BEGIN Provided passage

Definitely one of your better vids. Just some knee-jerk reactions here. Speaking as a composer (and pianist) yes the performer spends more time with the pieces than does the composer in most cases, but this is because it takes the performer longer to understand what the composer meant. Especially if the composer himself didn't fully realize what his music meant. Humanity spends centuries (sometimes) in the process of understanding. Add to this the inexactitude of composition. We think we're improving it if we give more direction to the performer but Bach wrote virtually nothing, except of course the music. I find it more enjoyable to break my own "rules" but other performers don a straightjacket and play the directions instead of the music.
The best performers (in the entertainment sense) break some rules, the audience claps loudly, and maybe later the performer atones for his sins. Forgive my nonsense. 🙂
David thank you. I think I agree with it all. Even with performers atoning for sins - I often insist on being agnostic about younger performers who take many liberties. Let's see how they develop and judge them when they are 60 not 30. Hope 2022 is going well for you.

END Provided passage

- [What the exercise asks]: In the comments, why does a performer usually spend more time with the pieces than the composer does? You won't need the data that follows the comments.

BEGIN Exercise data

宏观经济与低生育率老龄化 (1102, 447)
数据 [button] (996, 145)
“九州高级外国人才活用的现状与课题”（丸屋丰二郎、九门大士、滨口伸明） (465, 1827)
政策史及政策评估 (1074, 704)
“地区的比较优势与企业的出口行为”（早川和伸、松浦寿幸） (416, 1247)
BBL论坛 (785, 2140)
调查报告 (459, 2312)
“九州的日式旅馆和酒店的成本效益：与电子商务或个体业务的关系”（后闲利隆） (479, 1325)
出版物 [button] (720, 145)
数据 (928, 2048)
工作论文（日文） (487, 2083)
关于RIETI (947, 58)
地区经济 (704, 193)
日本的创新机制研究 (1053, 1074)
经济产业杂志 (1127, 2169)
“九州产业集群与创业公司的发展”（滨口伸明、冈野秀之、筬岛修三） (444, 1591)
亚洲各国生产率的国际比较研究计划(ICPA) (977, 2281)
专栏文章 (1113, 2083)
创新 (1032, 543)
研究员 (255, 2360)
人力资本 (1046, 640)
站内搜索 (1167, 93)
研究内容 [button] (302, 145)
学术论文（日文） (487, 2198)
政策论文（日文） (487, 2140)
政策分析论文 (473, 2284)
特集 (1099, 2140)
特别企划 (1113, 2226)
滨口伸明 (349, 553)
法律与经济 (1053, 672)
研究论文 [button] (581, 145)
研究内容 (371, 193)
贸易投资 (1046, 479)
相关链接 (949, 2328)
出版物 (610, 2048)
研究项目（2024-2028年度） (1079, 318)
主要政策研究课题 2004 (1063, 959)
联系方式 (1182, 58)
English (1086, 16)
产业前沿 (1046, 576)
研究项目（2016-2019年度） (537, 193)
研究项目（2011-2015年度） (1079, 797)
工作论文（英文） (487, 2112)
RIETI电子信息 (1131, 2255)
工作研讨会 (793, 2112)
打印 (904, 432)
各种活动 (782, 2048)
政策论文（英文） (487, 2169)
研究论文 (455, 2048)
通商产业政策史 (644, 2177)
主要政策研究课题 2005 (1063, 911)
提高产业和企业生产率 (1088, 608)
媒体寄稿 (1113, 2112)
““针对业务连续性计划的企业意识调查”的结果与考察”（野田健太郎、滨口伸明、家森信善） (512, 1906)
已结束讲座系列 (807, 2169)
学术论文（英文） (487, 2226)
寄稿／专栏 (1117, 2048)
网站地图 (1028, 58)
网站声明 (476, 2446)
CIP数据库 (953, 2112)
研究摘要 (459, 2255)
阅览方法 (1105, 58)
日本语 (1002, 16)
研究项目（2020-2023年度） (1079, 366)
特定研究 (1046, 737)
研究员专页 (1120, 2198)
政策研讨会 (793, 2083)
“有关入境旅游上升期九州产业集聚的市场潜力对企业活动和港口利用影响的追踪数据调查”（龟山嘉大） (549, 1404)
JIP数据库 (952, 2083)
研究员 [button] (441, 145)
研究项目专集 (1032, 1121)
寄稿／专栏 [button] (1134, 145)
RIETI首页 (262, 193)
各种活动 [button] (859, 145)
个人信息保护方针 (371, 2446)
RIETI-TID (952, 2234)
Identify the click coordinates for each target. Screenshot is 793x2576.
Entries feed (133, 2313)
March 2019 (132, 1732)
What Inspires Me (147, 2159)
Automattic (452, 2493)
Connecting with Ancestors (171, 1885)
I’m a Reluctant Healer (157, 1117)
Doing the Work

END Exercise data

- [Expected answer]: It takes the performer longer to understand what the composer meant. This is especially true when the composer didn't fully realize what his own music meant.